鍛冶職人的な、
地味に各話の修正をしてますが、内容等には大きな変更はありません。……←の修正が主です。
フーレンスジルコニアスの1日は慌しく始まる。
現実世界での彼女はまだ高校生であり、夜0時までと決めているとはいえVRMMOにのめり込んでいる為に朝がキツイ。目覚ましだけで起きられず母親に急かされて慌てて洗顔と歯磨きだけを済まし、牛乳だけ飲んで登校なんてこともたまにあるほどだ。
中学卒業と高校進学までのちょっとした休みの間で始めたVRの世界の為に、中学でずっと続けていた陸上部も高校では入る事無く帰宅部として過ごしている。中高大とエスカレーター式のお嬢様学校である為、進学に関してはそれ程焦っては居ないこともあって高校2年後半の時期になってもVRに時間を裂けるいいご身分であったりもする。

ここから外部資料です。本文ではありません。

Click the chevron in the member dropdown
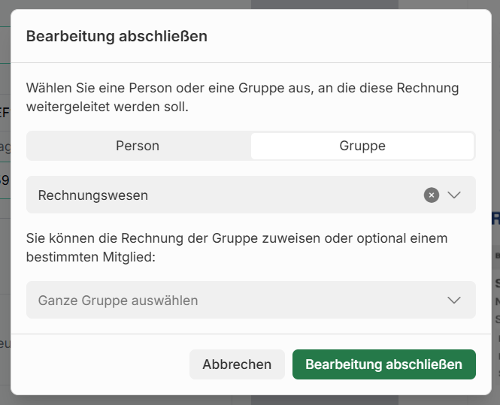500x405 pixels. [x=454, y=301]
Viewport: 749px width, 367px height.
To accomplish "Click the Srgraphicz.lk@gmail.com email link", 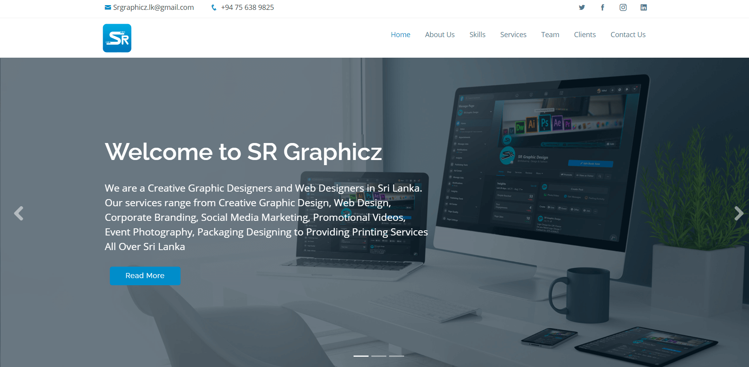I will click(153, 8).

さてそんな彼女が貴重な青春の時間を割いてVRMMOの世界でやっていることといえば、
「は~どっこいしょ、どっこいしょ!」
ツルハシを手に探鉱の奥深くでガッキンガッキンと鉱石を掘り出している、いろいろとガッカリな生活であった。
「ほっとけ! …………はっ、幻聴か?!」
週初めの恒例となりつつある探鉱引きこもりでの1週間分の鉱石確保にもある程度目星が付いた頃、スタミナ切れの為ドサリとその場に腰を下ろす。

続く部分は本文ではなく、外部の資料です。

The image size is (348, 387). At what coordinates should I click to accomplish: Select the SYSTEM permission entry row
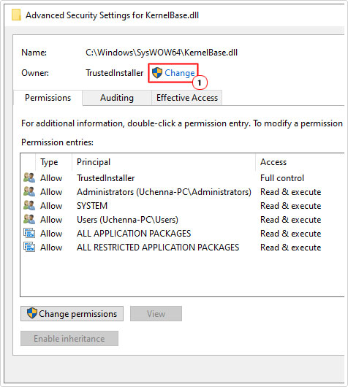183,206
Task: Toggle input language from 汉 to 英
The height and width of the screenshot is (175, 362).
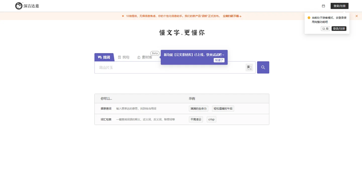Action: click(249, 67)
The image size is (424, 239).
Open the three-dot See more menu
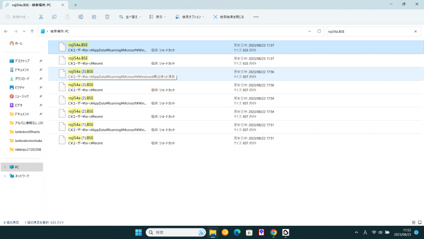tap(256, 16)
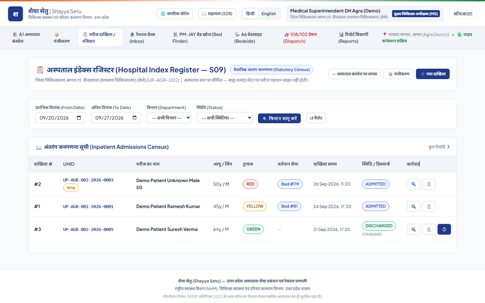The height and width of the screenshot is (303, 485).
Task: Open UHID link UP-AGR-002-2026-0003
Action: tap(88, 180)
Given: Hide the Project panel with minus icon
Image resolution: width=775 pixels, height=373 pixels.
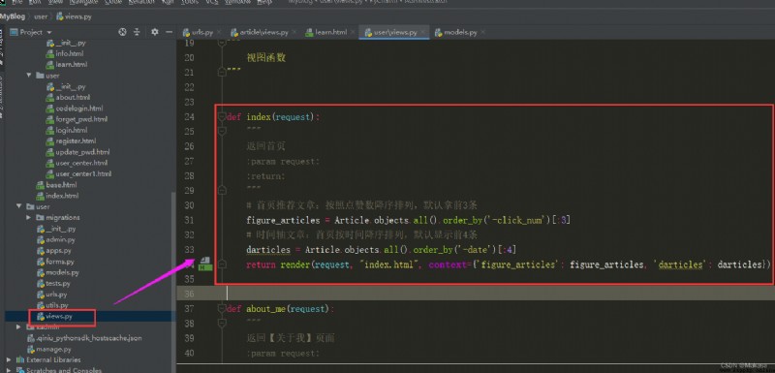Looking at the screenshot, I should pyautogui.click(x=169, y=32).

カバンから引っ張り出した愛用の御座をひき、もそもそとスタミナ回復用のアイテムのサンドイッチを食べる。鍛冶にしろ鉱石採取にしろステータスのスタミナを消費する為、彼女のスタミナ値はかなり高く成長している。
向こうでこんなにツルハシなんて振り回したらすぐバテちゃうだろうなぁ、なんて考えながら紅茶で喉を潤しているとプライベートコールの着信音が響いた。
ユカリアスからプライベートコールが届いています許可しますか?のシステムからの問いに迷う事無く許可を選ぶ
「こんばんはユカ姉~」
「こんばんはレア子~、今暇してる~?」
「レア子じゃなくてフーレンスジルコニアスね、鉱石採取してたけど一段落したところだよ~」
「良かった、ちょっとレア子に頼みたい事があるんだけど探鉱に居るならちょうどいいわ。ちょっと鍛冶場に来てもらってもいいかな?」
「はいは~い、んじゃ今から向かうね」
ありがとうの返事と共にプライベートコールが切れる。よいしょっと腰を上げ御座を片付けながら、毎度華麗にスルーされる名前の訂正にちょっと凹みながら出口へと向かう。
ユカ姉ことユカリアスはβ時代からの古い付き合いで、同性ということもありVRMMOの初心者だったフーレンスジルコニアスはいろいろと教えてもらったりとお世話になった人だ。
最前線維持に参加する古参のギルド『アーカイヴミネルヴァ』のギルドマスターでもある彼女は、今やフーレンスジルコニアスとはLVも大きく開き、一緒に狩りにいくことも少なくなったが週1回くらいはこうして連絡を取り合ったりしている。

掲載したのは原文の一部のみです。